- _GIVEN RECORDS_:
━━━

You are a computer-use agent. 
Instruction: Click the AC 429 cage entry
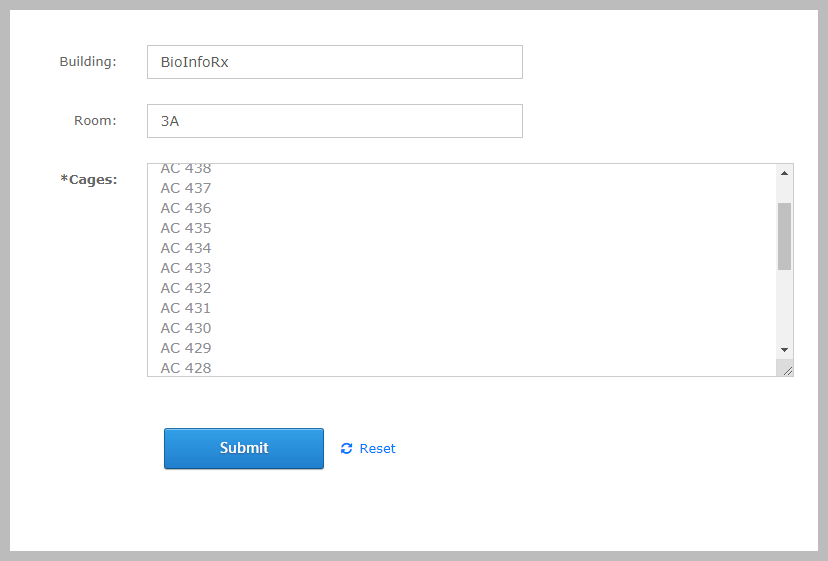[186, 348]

━━━

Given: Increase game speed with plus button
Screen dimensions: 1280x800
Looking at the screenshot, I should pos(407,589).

━━━

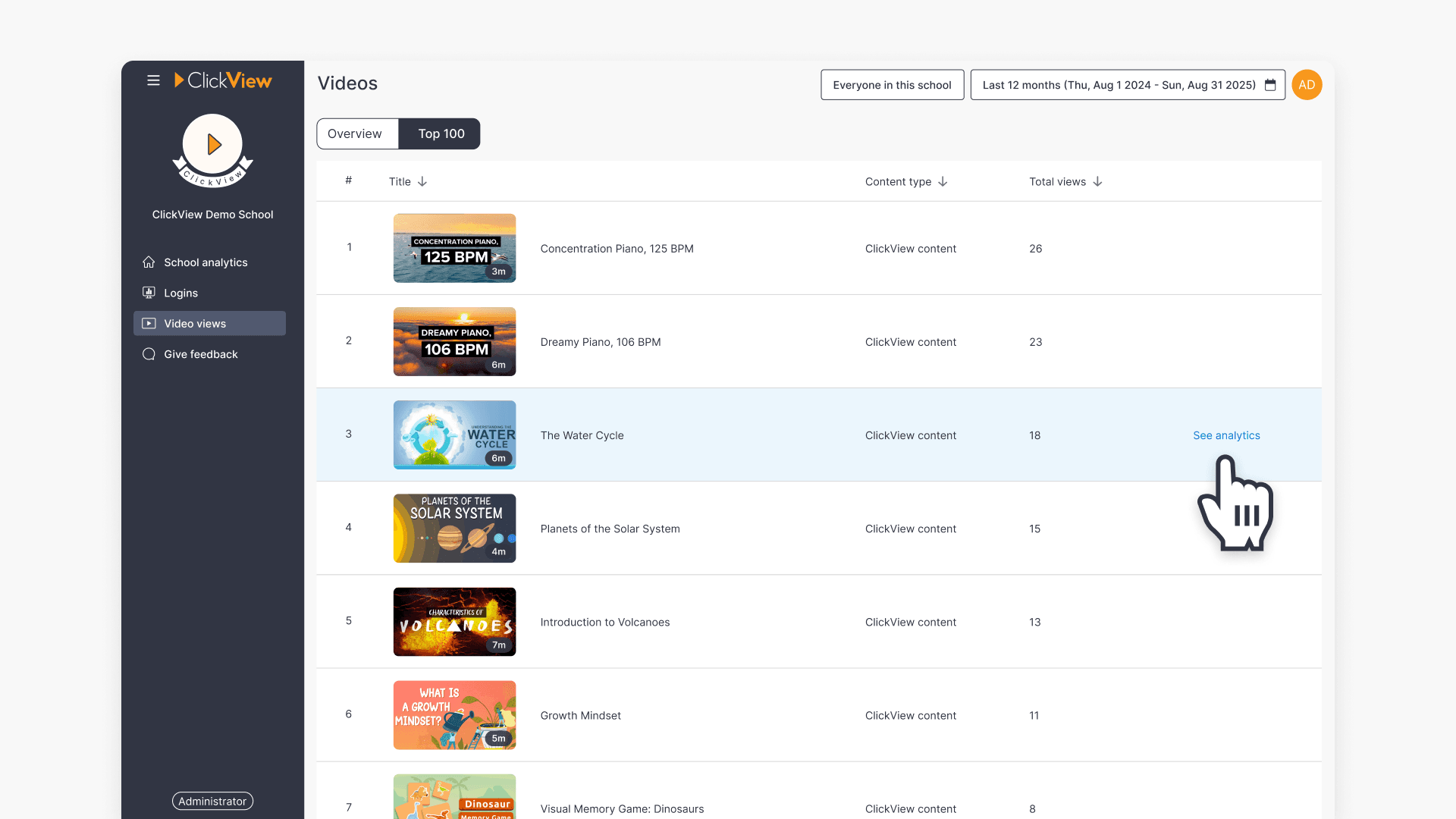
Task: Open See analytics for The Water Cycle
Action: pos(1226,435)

━━━

- _GIVEN REQUEST_:
Copy out everything from the line containing "Given: Increase game speed with plus button" down to the line containing "Looking at the", both lines included, with no changes.

- _TASK RESPONSE_:
Given: Increase game speed with plus button
Screen dimensions: 1280x800
Looking at the screenshot, I should pos(407,589).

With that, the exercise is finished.